— What the task asks —
Down to the last character, repeat the data that follows.

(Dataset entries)
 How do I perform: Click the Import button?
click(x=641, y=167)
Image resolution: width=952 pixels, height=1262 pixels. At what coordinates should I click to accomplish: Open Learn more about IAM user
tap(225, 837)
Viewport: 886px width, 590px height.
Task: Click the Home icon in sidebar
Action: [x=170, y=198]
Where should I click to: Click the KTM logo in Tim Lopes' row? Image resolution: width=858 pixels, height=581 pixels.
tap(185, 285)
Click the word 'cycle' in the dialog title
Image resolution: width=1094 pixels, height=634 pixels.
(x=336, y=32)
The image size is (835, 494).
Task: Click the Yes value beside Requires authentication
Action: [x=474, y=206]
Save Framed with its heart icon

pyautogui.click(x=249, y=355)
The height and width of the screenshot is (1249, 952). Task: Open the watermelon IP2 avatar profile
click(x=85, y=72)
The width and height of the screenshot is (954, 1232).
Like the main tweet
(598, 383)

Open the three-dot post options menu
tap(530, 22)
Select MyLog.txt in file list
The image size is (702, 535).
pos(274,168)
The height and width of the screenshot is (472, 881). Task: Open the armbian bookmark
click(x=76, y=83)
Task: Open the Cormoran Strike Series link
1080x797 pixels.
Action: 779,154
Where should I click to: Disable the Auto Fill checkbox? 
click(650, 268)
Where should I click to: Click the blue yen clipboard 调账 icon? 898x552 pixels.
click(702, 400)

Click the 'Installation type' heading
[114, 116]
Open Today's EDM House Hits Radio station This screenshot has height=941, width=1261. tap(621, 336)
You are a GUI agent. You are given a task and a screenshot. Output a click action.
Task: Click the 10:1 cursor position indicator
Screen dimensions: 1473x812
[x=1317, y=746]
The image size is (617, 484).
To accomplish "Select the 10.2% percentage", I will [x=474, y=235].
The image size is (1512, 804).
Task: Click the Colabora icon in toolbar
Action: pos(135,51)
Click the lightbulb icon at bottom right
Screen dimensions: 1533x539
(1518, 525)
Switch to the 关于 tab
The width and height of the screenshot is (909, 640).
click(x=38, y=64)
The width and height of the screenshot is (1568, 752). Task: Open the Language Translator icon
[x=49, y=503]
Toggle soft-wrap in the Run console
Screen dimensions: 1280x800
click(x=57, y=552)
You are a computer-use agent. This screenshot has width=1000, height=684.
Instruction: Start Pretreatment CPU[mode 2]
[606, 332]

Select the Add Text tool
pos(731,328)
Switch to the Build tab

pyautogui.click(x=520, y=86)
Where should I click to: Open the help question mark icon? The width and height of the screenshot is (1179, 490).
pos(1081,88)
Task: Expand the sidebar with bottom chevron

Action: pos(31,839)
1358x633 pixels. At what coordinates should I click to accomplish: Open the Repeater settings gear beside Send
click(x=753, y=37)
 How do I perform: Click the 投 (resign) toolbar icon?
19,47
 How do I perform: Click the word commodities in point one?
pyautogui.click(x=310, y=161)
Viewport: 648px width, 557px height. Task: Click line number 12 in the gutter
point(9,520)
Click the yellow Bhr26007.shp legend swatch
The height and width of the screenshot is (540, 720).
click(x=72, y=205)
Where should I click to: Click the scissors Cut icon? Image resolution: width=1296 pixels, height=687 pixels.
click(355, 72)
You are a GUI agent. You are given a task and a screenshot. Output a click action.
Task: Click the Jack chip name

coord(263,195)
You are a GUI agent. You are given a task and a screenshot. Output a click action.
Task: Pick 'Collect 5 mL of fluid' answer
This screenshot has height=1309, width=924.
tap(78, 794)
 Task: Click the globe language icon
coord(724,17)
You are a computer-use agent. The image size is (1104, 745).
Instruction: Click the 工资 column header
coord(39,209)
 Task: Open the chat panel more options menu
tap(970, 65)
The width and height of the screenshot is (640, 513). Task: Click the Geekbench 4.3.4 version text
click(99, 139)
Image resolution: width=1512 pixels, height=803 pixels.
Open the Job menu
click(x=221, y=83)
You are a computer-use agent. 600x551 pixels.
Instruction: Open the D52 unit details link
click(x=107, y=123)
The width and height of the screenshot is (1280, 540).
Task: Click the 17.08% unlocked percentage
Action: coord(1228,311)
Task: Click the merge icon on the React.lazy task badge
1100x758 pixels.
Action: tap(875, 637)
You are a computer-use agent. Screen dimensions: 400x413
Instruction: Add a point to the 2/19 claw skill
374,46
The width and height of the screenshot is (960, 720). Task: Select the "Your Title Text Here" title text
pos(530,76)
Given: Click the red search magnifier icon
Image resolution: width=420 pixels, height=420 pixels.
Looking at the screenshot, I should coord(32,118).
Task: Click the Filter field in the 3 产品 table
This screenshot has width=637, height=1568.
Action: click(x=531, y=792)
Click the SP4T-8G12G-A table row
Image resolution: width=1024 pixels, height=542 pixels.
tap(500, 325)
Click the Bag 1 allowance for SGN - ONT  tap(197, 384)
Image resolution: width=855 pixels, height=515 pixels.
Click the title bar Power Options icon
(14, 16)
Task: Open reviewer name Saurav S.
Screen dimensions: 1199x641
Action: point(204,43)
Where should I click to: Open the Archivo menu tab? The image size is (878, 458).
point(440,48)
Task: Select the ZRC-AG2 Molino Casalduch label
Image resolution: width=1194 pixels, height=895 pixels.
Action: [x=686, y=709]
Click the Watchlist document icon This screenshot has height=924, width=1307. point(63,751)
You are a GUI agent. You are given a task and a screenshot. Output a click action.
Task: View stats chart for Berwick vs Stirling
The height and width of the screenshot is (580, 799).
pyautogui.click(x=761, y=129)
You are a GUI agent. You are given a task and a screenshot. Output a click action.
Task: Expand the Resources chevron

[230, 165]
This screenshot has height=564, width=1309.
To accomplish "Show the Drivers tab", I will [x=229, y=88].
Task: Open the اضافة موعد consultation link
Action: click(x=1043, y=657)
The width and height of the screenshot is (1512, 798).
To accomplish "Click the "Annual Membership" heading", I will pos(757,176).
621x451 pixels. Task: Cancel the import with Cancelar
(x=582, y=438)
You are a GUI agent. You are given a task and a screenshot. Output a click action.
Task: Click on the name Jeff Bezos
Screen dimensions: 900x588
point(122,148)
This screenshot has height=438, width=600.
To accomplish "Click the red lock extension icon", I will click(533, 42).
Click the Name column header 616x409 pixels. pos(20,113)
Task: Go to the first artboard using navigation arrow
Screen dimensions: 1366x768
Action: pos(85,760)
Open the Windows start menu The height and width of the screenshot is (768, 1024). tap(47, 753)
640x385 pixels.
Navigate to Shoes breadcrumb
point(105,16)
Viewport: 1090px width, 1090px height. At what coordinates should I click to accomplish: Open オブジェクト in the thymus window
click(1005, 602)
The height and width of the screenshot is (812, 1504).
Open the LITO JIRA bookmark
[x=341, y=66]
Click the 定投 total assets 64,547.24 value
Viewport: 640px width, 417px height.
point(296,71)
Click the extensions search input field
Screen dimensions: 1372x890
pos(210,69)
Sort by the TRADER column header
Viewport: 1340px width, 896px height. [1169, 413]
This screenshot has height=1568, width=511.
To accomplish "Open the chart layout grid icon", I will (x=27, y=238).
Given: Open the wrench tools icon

— Written response —
 How do I perform: Click the Import button?
click(x=641, y=167)
Image resolution: width=952 pixels, height=1262 pixels. At what coordinates should I click to accomplish: Open Learn more about IAM user
tap(225, 837)
Viewport: 886px width, 590px height.
Task: Click the Home icon in sidebar
Action: [x=170, y=198]
Where should I click to: Click the KTM logo in Tim Lopes' row? Image resolution: width=858 pixels, height=581 pixels.
tap(185, 285)
Click the word 'cycle' in the dialog title
Image resolution: width=1094 pixels, height=634 pixels.
(x=336, y=32)
The image size is (835, 494).
Task: Click the Yes value beside Requires authentication
Action: [x=474, y=206]
Save Framed with its heart icon

pyautogui.click(x=249, y=355)
The height and width of the screenshot is (1249, 952). Task: Open the watermelon IP2 avatar profile
click(x=85, y=72)
The width and height of the screenshot is (954, 1232).
Like the main tweet
(598, 383)

Open the three-dot post options menu
tap(530, 22)
Select MyLog.txt in file list
The image size is (702, 535).
pos(274,168)
The height and width of the screenshot is (472, 881). Task: Open the armbian bookmark
click(x=76, y=83)
Task: Open the Cormoran Strike Series link
1080x797 pixels.
Action: 779,154
Where should I click to: Disable the Auto Fill checkbox? 
click(650, 268)
Where should I click to: Click the blue yen clipboard 调账 icon? 898x552 pixels.
click(702, 400)

Click the 'Installation type' heading
[114, 116]
Open Today's EDM House Hits Radio station This screenshot has height=941, width=1261. tap(621, 336)
You are a GUI agent. You are given a task and a screenshot. Output a click action.
Task: Click the 10:1 cursor position indicator
Screen dimensions: 1473x812
[x=1317, y=746]
The image size is (617, 484).
To accomplish "Select the 10.2% percentage", I will [x=474, y=235].
The image size is (1512, 804).
Task: Click the Colabora icon in toolbar
Action: pos(135,51)
Click the lightbulb icon at bottom right
Screen dimensions: 1533x539
(1518, 525)
Switch to the 关于 tab
The width and height of the screenshot is (909, 640).
click(x=38, y=64)
The width and height of the screenshot is (1568, 752). Task: Open the Language Translator icon
[x=49, y=503]
Toggle soft-wrap in the Run console
Screen dimensions: 1280x800
click(x=57, y=552)
You are a computer-use agent. This screenshot has width=1000, height=684.
Instruction: Start Pretreatment CPU[mode 2]
[606, 332]

Select the Add Text tool
pos(731,328)
Switch to the Build tab

pyautogui.click(x=520, y=86)
Where should I click to: Open the help question mark icon? The width and height of the screenshot is (1179, 490).
pos(1081,88)
Task: Expand the sidebar with bottom chevron

Action: pos(31,839)
1358x633 pixels. At what coordinates should I click to accomplish: Open the Repeater settings gear beside Send
click(x=753, y=37)
 How do I perform: Click the 投 (resign) toolbar icon?
19,47
 How do I perform: Click the word commodities in point one?
pyautogui.click(x=310, y=161)
Viewport: 648px width, 557px height. Task: Click line number 12 in the gutter
point(9,520)
Click the yellow Bhr26007.shp legend swatch
The height and width of the screenshot is (540, 720).
click(x=72, y=205)
Where should I click to: Click the scissors Cut icon? Image resolution: width=1296 pixels, height=687 pixels.
click(355, 72)
You are a GUI agent. You are given a task and a screenshot. Output a click action.
Task: Click the Jack chip name

coord(263,195)
You are a GUI agent. You are given a task and a screenshot. Output a click action.
Task: Pick 'Collect 5 mL of fluid' answer
This screenshot has height=1309, width=924.
tap(78, 794)
 Task: Click the globe language icon
coord(724,17)
You are a computer-use agent. The image size is (1104, 745).
Instruction: Click the 工资 column header
coord(39,209)
 Task: Open the chat panel more options menu
tap(970, 65)
The width and height of the screenshot is (640, 513). Task: Click the Geekbench 4.3.4 version text
click(99, 139)
Image resolution: width=1512 pixels, height=803 pixels.
Open the Job menu
click(x=221, y=83)
You are a computer-use agent. 600x551 pixels.
Instruction: Open the D52 unit details link
click(x=107, y=123)
The width and height of the screenshot is (1280, 540).
Task: Click the 17.08% unlocked percentage
Action: coord(1228,311)
Task: Click the merge icon on the React.lazy task badge
1100x758 pixels.
Action: tap(875, 637)
You are a computer-use agent. Screen dimensions: 400x413
Instruction: Add a point to the 2/19 claw skill
374,46
The width and height of the screenshot is (960, 720). Task: Select the "Your Title Text Here" title text
pos(530,76)
Given: Click the red search magnifier icon
Image resolution: width=420 pixels, height=420 pixels.
Looking at the screenshot, I should coord(32,118).
Task: Click the Filter field in the 3 产品 table
This screenshot has width=637, height=1568.
Action: click(x=531, y=792)
Click the SP4T-8G12G-A table row
Image resolution: width=1024 pixels, height=542 pixels.
tap(500, 325)
Click the Bag 1 allowance for SGN - ONT  tap(197, 384)
Image resolution: width=855 pixels, height=515 pixels.
Click the title bar Power Options icon
(14, 16)
Task: Open reviewer name Saurav S.
Screen dimensions: 1199x641
Action: point(204,43)
Where should I click to: Open the Archivo menu tab? The image size is (878, 458).
point(440,48)
Task: Select the ZRC-AG2 Molino Casalduch label
Image resolution: width=1194 pixels, height=895 pixels.
Action: [x=686, y=709]
Click the Watchlist document icon This screenshot has height=924, width=1307. point(63,751)
You are a GUI agent. You are given a task and a screenshot. Output a click action.
Task: View stats chart for Berwick vs Stirling
The height and width of the screenshot is (580, 799).
pyautogui.click(x=761, y=129)
You are a GUI agent. You are given a task and a screenshot. Output a click action.
Task: Expand the Resources chevron

[230, 165]
This screenshot has height=564, width=1309.
To accomplish "Show the Drivers tab", I will [x=229, y=88].
Task: Open the اضافة موعد consultation link
Action: click(x=1043, y=657)
The width and height of the screenshot is (1512, 798).
To accomplish "Click the "Annual Membership" heading", I will pos(757,176).
621x451 pixels. Task: Cancel the import with Cancelar
(x=582, y=438)
You are a GUI agent. You are given a task and a screenshot. Output a click action.
Task: Click on the name Jeff Bezos
Screen dimensions: 900x588
point(122,148)
This screenshot has height=438, width=600.
To accomplish "Click the red lock extension icon", I will click(533, 42).
Click the Name column header 616x409 pixels. pos(20,113)
Task: Go to the first artboard using navigation arrow
Screen dimensions: 1366x768
Action: pos(85,760)
Open the Windows start menu The height and width of the screenshot is (768, 1024). tap(47, 753)
640x385 pixels.
Navigate to Shoes breadcrumb
point(105,16)
Viewport: 1090px width, 1090px height. At what coordinates should I click to accomplish: Open オブジェクト in the thymus window
click(1005, 602)
The height and width of the screenshot is (812, 1504).
Open the LITO JIRA bookmark
[x=341, y=66]
Click the 定投 total assets 64,547.24 value
Viewport: 640px width, 417px height.
point(296,71)
Click the extensions search input field
Screen dimensions: 1372x890
pos(210,69)
Sort by the TRADER column header
Viewport: 1340px width, 896px height. [1169, 413]
This screenshot has height=1568, width=511.
To accomplish "Open the chart layout grid icon", I will (x=27, y=238).
Given: Open the wrench tools icon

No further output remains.